日本大百科全書(ニッポニカ) 「スキー競技」の意味・わかりやすい解説
スキー競技
すきーきょうぎ
スキー競技は、北ヨーロッパで発達したノルディック競技と、中部ヨーロッパ・アルプスでイギリス人によりつくりだされたアルペン競技に大別される。
[福岡孝純]
ノルディック競技nordic skiing (events)
ノルディック(北方の意)の名が示すように、もともと北ヨーロッパ、スカンジナビアで発達した競技で、丘陵の多い土地柄を反映して、その競技のおもなものには、スキーをはいたクロスカントリー競技(距離競技)とジャンプ競技とがある。
[福岡孝純]
クロスカントリー競技cross country ski racing (events)
クロスカントリー競技には、ディスタンスとよばれる長距離と耐久、およびリレー等がある。
クロスカントリースキーには、技術的に次の2種類がある。
(1)クラシカルテクニック 基本的にスキーを前後に動かす動作しか認められていない。このテクニックには、ダイアゴナル(交互滑走)、ダブルポーリング(推進滑走)、滑走を伴わない開脚登行、滑降、ステップとストックプッシュで構成されるターン等の技術である。ターン技術はコース内に平行に引かれたトラック(深さ2~5センチメートル、左右の中心から中心までの間隔が17~30センチメートルの溝)がセットされている箇所では認められない。
(2)フリーテクニック クラシカルテクニックに加えてスケーティングテクニック等、スキーテクニックを自在に駆使できる競技である。実際は、スケーティングが主でフリーテクニックといえばスケーティングと考えてよい。通常下り以外の箇所では、トラックは設定しない。
今日国際的に標準となっているのは、長距離は男子が10~15キロメートル(以下キロと略記)、女子は5~10キロ、耐久は男子が30~50キロ、女子は15~30キロ、リレーは男子が30~50キロを4人で走るが、40キロ(10キロ×4人)がもっとも多く、オリンピックや全日本選手権など公式競技はこれで行われる。女子は20キロを5キロずつ4人で走る場合が多い。長距離や耐久ではスキー操作、耐久力がテストされるが、長距離はスピード化する傾向が強い。コースは原則として登り、平地、下りの部分の合計が3分の1ずつになるようにつくられるが、国際競技では登り下りの変化が激しくなりつつあるのが最近の傾向である。

-=-=-

* 課題一覧 *
a. スキー競技の解説から、「(1)クラシカルテクニック 基本的にスキ」で始まり「つあるのが最近の傾向である。」で終わる部分を原文どおりに出力してください。
b. スキー競技の解説によると、オリンピックなどの公式競技では、男子リレーは合計何キロで行われますか。

* データ抜粋 *

-=-=-

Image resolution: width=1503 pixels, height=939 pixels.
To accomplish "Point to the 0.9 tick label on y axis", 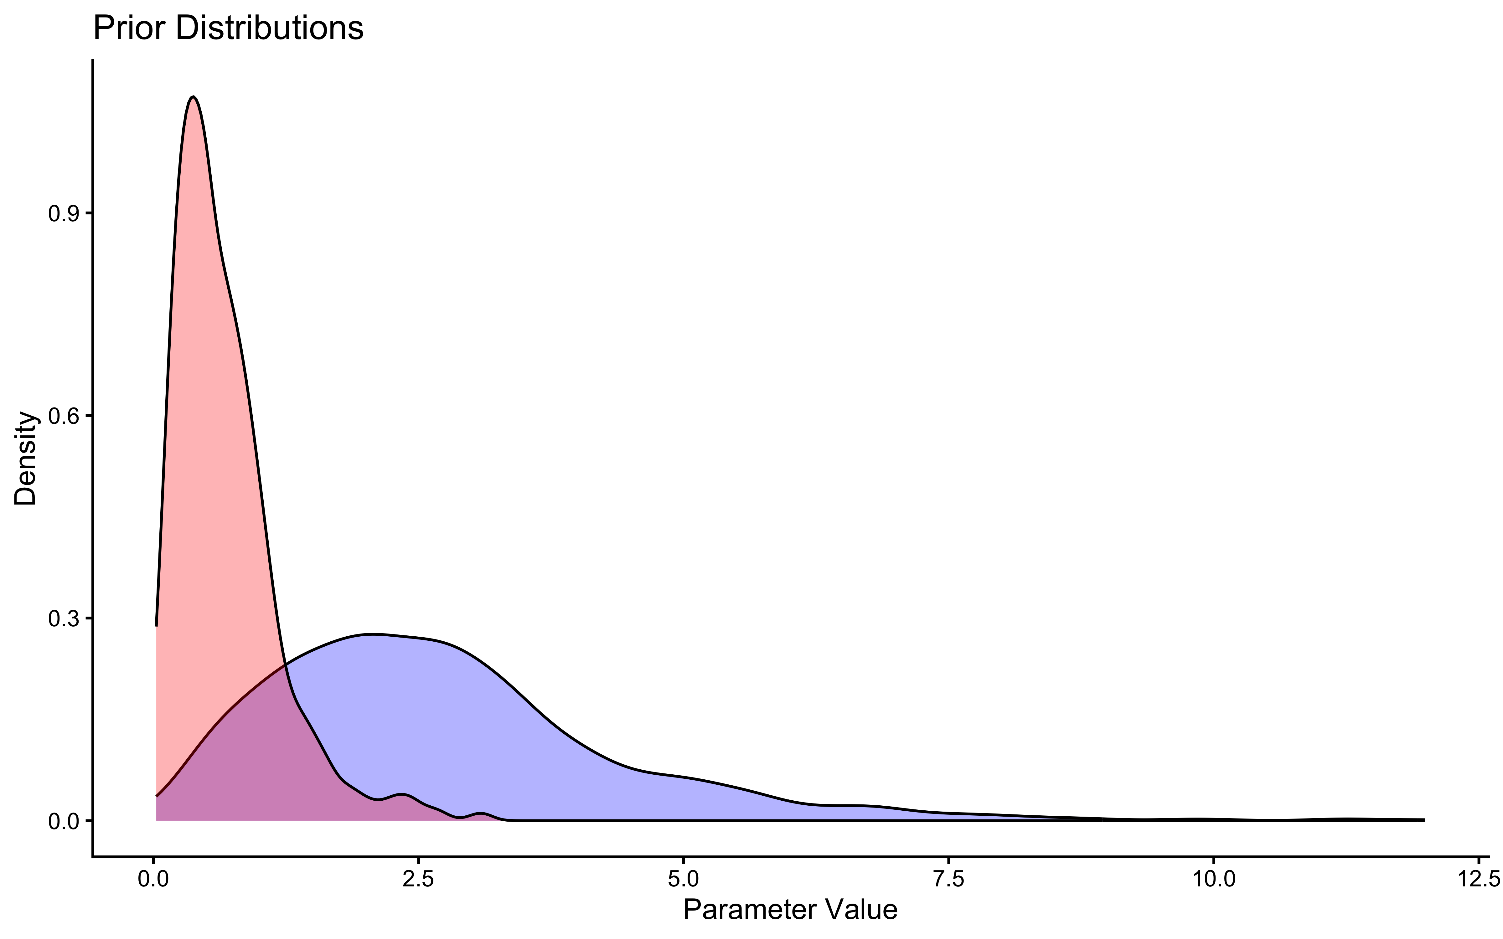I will (x=62, y=214).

-=-=-

* 課題の回答 *
a.
(1)クラシカルテクニック 基本的にスキーを前後に動かす動作しか認められていない。このテクニックには、ダイアゴナル(交互滑走)、ダブルポーリング(推進滑走)、滑走を伴わない開脚登行、滑降、ステップとストックプッシュで構成されるターン等の技術である。ターン技術はコース内に平行に引かれたトラック(深さ2~5センチメートル、左右の中心から中心までの間隔が17~30センチメートルの溝)がセットされている箇所では認められない。
(2)フリーテクニック クラシカルテクニックに加えてスケーティングテクニック等、スキーテクニックを自在に駆使できる競技である。実際は、スケーティングが主でフリーテクニックといえばスケーティングと考えてよい。通常下り以外の箇所では、トラックは設定しない。
今日国際的に標準となっているのは、長距離は男子が10~15キロメートル(以下キロと略記)、女子は5~10キロ、耐久は男子が30~50キロ、女子は15~30キロ、リレーは男子が30~50キロを4人で走るが、40キロ(10キロ×4人)がもっとも多く、オリンピックや全日本選手権など公式競技はこれで行われる。女子は20キロを5キロずつ4人で走る場合が多い。長距離や耐久ではスキー操作、耐久力がテストされるが、長距離はスピード化する傾向が強い。コースは原則として登り、平地、下りの部分の合計が3分の1ずつになるようにつくられるが、国際競技では登り下りの変化が激しくなりつつあるのが最近の傾向である。

b. 男子リレーは、10キロずつ4人で走る合計40キロで行われます。